**Try it:**
Only the lines from the top of the listing below through the line containing "Task: Expand the FB user account menu" should be output, exactly and with no pictures.

**Supplied data:**

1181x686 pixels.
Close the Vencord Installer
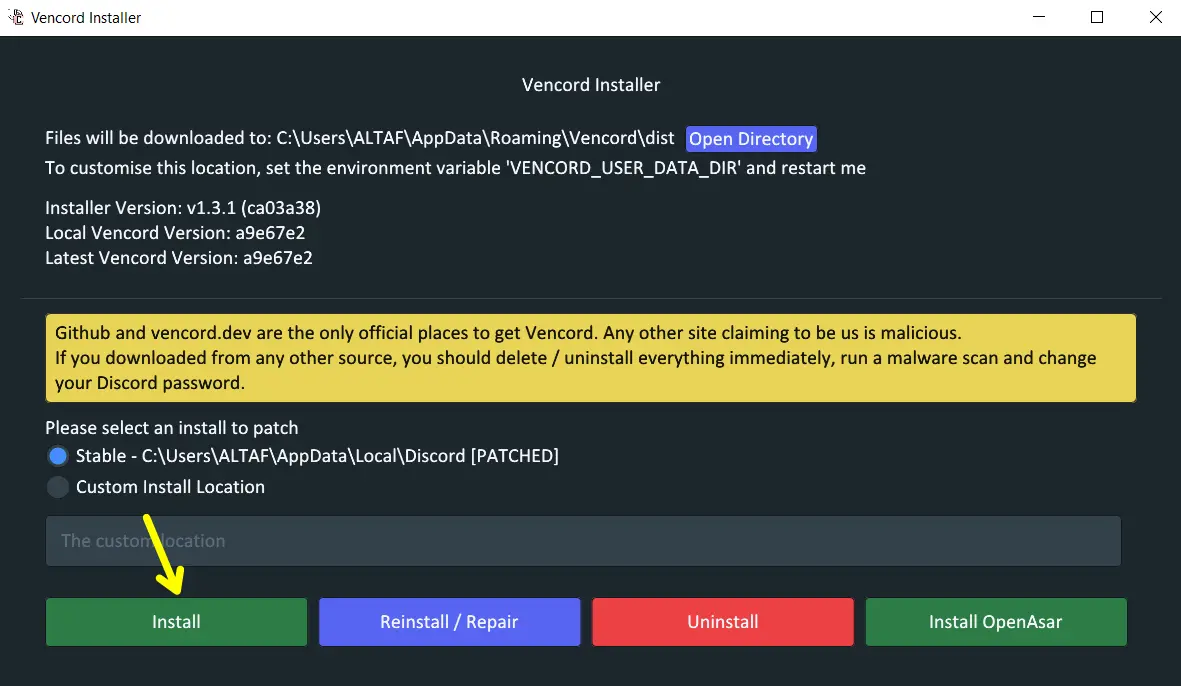(x=1155, y=17)
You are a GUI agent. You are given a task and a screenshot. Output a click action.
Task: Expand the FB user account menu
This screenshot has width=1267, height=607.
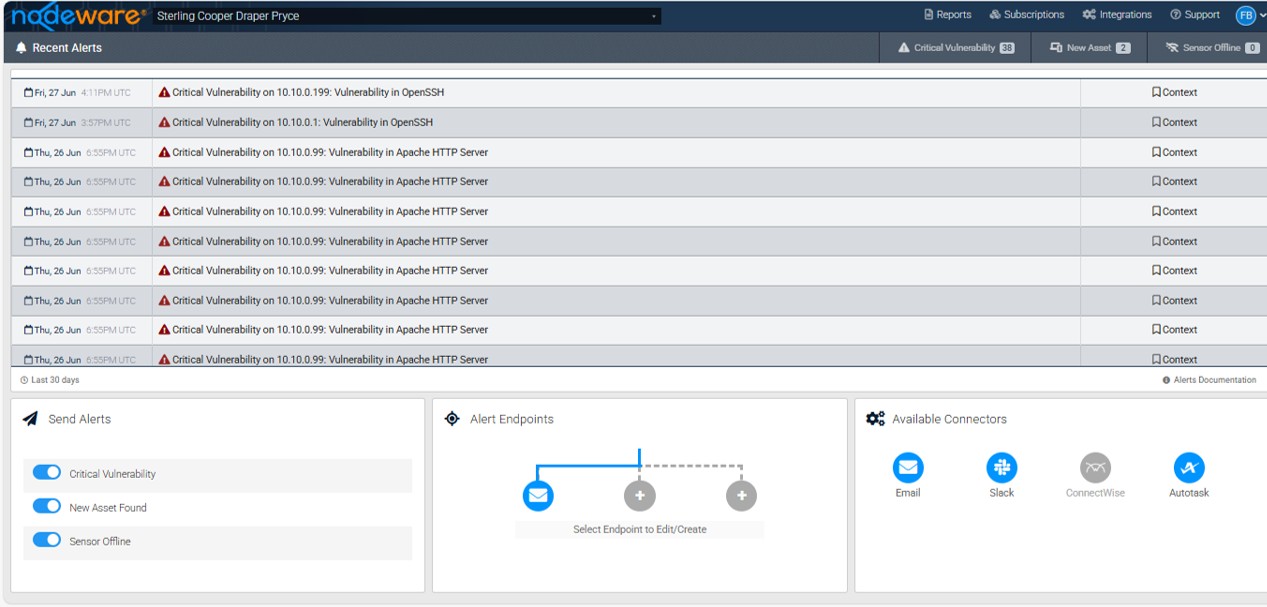pyautogui.click(x=1250, y=15)
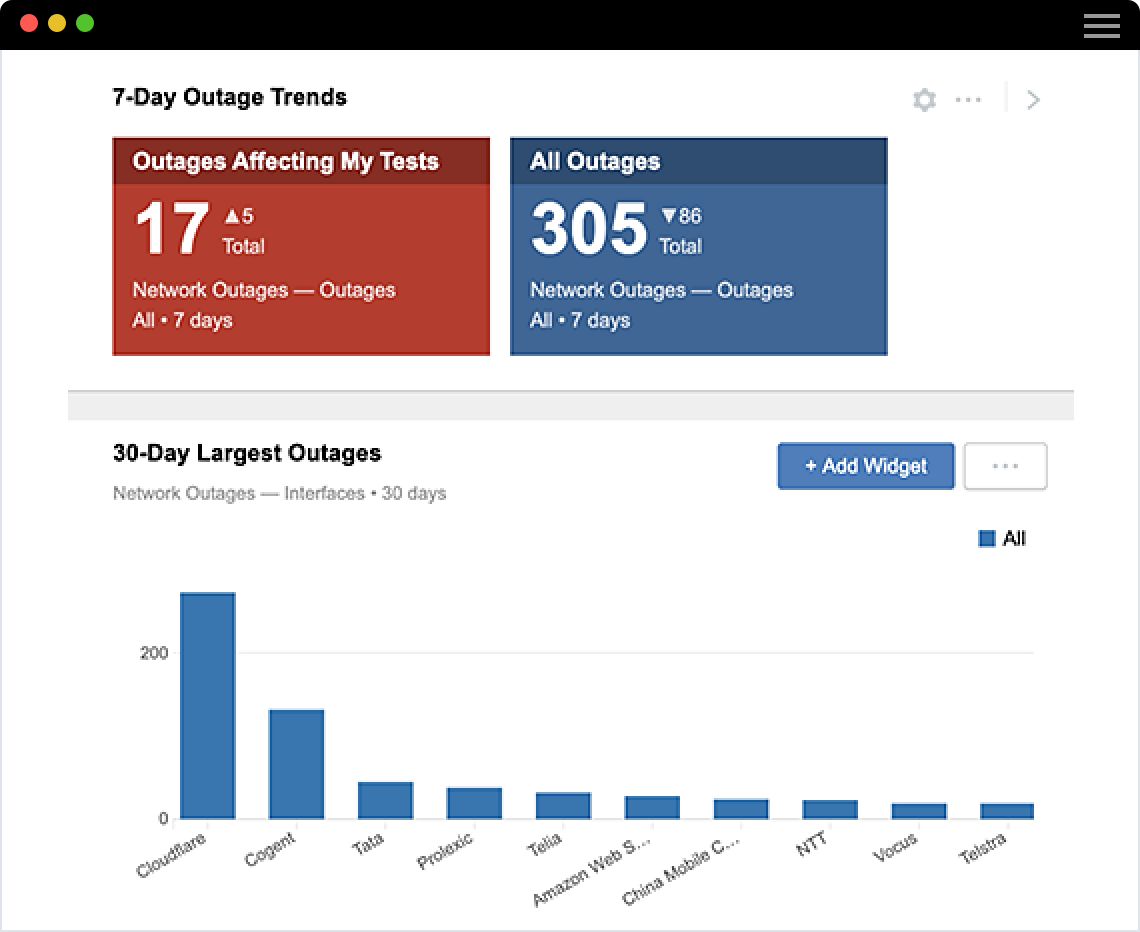Click the down triangle trend indicator
The image size is (1140, 932).
(x=669, y=215)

**Result for this task:**
1181x686 pixels.
Close the Vencord Installer
(x=1155, y=17)
You are a GUI agent. You are given a task and a screenshot. Output a click action.
Task: Expand the FB user account menu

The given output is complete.